Rosenberg is still expressing his philosophical desires. He wants you to participate broadly, dabble in everything, and accomplish a great deal. That is true in all three titles mentioned here. But, A Feast for Odin is paired with fewer rules and comes with a more satisfying physical manifestation of the end result. It isn't just a smoother system, or an obvious evolution, but a better expression of joy for the player.
Perks along the way
Agricola famously emphasizes the family feeding phase. You need to provide for your family with shocking frequency and it's very difficult. At least, for new players. If you don't do it, you suffer punishments that further remind you of subsistence farming in the middle ages. Caverna lightens the burden by providing additional avenues to feed your family. You have more choices, which is more or less the theme around Caverna. But, still, it's a looming threat.
I understand and appreciate the feeding phase. Firstly, it provides a goal. You know you need to feed, so as a new player, whenever you take care of that, you're doing something good. Secondly, it restrains you so that you need to take risks and be calculated in your expansion. You can't just do whatever you want, but are hemmed in by the needs of the family.
A Feast for Odin also has a feeding requirement at the end of every round that uses the same mechanism as the main board. You need to place sufficient orange and red tiles on a small subset of spaces to feed your people. It also scales with your clan. As you gain more workers, you also need to feed more of your people.
While this feeding requirement is solved in many of the same ways as Caverna, it actually becomes more satisfying as the game progresses because of the free perks you gather along the way. Earlier, we discussed how you cover (and therefore negate) negative points. But, you also tend to surround bonuses, which increase your income of both silver (essentially a flexible resource) and basic goods to place on your board or feed your people. This means that as you solve your core problem (negative points) you begin earning freebies to accelerate your growth and solve your second problem (feeding your people). It's a two-in-one bonus and it feels so good. Remember: this is tied to the deeply satisfying mechanism of placing big tiles to cover large swaths of negative points. You can hear the sizzle of joy it's so satisfying.

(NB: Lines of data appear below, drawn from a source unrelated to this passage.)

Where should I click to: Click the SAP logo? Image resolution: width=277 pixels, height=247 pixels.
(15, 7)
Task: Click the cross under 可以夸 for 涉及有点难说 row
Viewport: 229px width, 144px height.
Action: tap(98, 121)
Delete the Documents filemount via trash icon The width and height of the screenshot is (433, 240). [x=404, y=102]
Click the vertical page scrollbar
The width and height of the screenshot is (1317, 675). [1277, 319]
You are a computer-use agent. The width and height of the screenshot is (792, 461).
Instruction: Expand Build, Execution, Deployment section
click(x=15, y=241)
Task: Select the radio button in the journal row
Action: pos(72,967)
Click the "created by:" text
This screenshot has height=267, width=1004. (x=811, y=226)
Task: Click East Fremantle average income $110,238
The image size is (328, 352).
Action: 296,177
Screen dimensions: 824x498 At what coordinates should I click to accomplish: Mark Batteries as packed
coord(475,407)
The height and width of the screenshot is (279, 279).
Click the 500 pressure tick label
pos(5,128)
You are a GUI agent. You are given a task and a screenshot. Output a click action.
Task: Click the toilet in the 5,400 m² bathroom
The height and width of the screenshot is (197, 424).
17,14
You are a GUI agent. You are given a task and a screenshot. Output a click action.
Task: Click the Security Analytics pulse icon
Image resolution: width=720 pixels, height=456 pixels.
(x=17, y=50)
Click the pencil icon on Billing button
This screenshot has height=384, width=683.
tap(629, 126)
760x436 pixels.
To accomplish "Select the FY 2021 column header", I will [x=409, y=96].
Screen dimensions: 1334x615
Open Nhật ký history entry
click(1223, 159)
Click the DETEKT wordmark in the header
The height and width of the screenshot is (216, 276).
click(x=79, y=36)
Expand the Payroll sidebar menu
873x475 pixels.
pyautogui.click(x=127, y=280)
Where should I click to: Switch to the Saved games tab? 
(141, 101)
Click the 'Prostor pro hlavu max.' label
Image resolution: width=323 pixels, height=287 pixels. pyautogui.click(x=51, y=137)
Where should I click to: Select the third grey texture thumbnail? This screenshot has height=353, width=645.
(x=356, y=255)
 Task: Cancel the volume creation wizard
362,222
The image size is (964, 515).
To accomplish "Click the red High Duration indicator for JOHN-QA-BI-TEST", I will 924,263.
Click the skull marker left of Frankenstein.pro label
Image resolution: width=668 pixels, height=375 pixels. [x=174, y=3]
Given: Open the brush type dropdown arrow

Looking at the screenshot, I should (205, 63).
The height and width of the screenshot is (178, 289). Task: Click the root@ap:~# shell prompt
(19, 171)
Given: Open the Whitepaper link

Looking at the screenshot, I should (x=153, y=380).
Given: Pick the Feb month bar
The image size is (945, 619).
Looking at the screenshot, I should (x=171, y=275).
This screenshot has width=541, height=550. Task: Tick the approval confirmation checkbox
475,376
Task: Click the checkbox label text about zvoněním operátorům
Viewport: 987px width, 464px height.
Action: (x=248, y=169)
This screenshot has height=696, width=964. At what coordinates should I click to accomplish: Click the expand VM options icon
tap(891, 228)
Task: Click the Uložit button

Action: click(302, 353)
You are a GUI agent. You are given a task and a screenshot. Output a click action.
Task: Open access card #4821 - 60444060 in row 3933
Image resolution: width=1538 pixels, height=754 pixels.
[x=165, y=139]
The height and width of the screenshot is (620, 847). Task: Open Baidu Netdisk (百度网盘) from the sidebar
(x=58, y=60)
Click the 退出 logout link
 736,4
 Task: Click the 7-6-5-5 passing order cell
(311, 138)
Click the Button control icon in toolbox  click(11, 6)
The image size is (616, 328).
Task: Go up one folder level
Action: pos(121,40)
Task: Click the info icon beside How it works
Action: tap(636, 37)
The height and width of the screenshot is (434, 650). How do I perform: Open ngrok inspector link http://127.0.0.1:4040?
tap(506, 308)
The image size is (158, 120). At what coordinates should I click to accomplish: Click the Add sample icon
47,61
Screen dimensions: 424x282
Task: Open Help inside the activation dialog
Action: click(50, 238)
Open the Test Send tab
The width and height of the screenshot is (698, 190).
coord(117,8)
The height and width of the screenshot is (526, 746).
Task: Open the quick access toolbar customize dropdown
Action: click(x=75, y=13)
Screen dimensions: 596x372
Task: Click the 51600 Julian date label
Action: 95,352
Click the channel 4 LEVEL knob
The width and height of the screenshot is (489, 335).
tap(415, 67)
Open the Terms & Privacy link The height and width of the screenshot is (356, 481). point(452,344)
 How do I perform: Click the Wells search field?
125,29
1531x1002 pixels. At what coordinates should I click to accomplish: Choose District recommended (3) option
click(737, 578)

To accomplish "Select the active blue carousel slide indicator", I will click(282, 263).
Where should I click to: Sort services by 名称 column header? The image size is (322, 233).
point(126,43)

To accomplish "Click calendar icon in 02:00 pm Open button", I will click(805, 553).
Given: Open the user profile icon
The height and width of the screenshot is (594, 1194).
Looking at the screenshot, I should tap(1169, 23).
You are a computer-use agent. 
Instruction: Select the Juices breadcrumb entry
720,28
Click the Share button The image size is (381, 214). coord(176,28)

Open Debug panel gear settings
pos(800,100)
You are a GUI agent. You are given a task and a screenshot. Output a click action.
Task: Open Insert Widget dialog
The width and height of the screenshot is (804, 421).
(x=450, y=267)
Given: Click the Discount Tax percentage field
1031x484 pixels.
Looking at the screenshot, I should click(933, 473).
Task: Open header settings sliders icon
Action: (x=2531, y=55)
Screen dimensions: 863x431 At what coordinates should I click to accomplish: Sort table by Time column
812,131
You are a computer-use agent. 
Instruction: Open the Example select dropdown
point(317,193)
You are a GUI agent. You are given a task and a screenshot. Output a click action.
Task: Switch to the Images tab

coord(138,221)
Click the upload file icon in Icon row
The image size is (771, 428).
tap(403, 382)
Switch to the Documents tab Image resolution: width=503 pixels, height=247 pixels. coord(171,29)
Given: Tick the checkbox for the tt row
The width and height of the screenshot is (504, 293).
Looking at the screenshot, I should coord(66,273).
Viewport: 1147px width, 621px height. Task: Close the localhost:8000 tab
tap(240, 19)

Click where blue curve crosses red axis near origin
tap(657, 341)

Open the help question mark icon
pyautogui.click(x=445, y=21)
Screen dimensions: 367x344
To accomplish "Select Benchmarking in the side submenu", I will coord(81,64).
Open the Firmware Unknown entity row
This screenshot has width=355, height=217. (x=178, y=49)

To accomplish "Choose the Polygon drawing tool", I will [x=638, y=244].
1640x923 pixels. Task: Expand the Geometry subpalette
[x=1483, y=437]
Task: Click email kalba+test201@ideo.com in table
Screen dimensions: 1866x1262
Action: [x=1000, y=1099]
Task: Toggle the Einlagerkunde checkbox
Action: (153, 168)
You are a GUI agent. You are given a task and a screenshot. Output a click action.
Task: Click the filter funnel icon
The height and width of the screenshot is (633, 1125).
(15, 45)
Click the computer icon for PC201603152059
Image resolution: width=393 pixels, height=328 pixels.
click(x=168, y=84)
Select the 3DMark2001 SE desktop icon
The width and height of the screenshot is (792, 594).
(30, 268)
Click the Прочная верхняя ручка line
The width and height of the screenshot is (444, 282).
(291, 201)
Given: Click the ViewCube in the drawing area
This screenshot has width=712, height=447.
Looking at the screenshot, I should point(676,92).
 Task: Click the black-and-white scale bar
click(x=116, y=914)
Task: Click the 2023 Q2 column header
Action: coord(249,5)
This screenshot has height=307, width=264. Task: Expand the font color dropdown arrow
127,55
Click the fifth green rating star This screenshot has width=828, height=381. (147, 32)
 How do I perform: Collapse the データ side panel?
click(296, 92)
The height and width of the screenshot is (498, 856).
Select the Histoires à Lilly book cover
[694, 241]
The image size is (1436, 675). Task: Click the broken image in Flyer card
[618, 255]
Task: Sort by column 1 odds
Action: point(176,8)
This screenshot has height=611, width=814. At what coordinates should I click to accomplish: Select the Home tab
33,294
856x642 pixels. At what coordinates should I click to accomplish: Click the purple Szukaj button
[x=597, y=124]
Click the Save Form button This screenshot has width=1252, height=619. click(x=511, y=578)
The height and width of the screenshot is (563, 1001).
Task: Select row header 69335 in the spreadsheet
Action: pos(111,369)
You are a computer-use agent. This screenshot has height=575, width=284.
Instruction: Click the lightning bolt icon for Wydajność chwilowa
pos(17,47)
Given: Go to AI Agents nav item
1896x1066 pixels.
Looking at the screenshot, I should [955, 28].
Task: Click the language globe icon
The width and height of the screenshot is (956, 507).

Once more, this is a similar result to his previous games. In Caverna you gain buildings that make your exchanges of resources more efficient, or you go on larger quests for more loot. You can harvest more in both Agricola and Caverna. But, in both of those games it's multiple steps to see the output. The feedback loop is more diffuse. There are more steps from action and reaction. In A Feast for Odin, many things are earned with every placement. There are perks along the way.
Ultimately, the takeaway here should not be that A Feast for Odin is an excellent game (it is), but that the work Uwe Rosenberg is doing is beyond just making a good idea better. He's enhancing player satisfaction. He's solving for accessibility in a way that doesn't remove the game's sharp edges and depth. He's making the experience just more pleasant overall.
I think it's a move worth celebrating and studying. I think it's a burden with which we should all burden ourselves. I'm deeply thankful to Uwe Rosenberg for his games, but also, seeing how he turned a good idea into a much better one.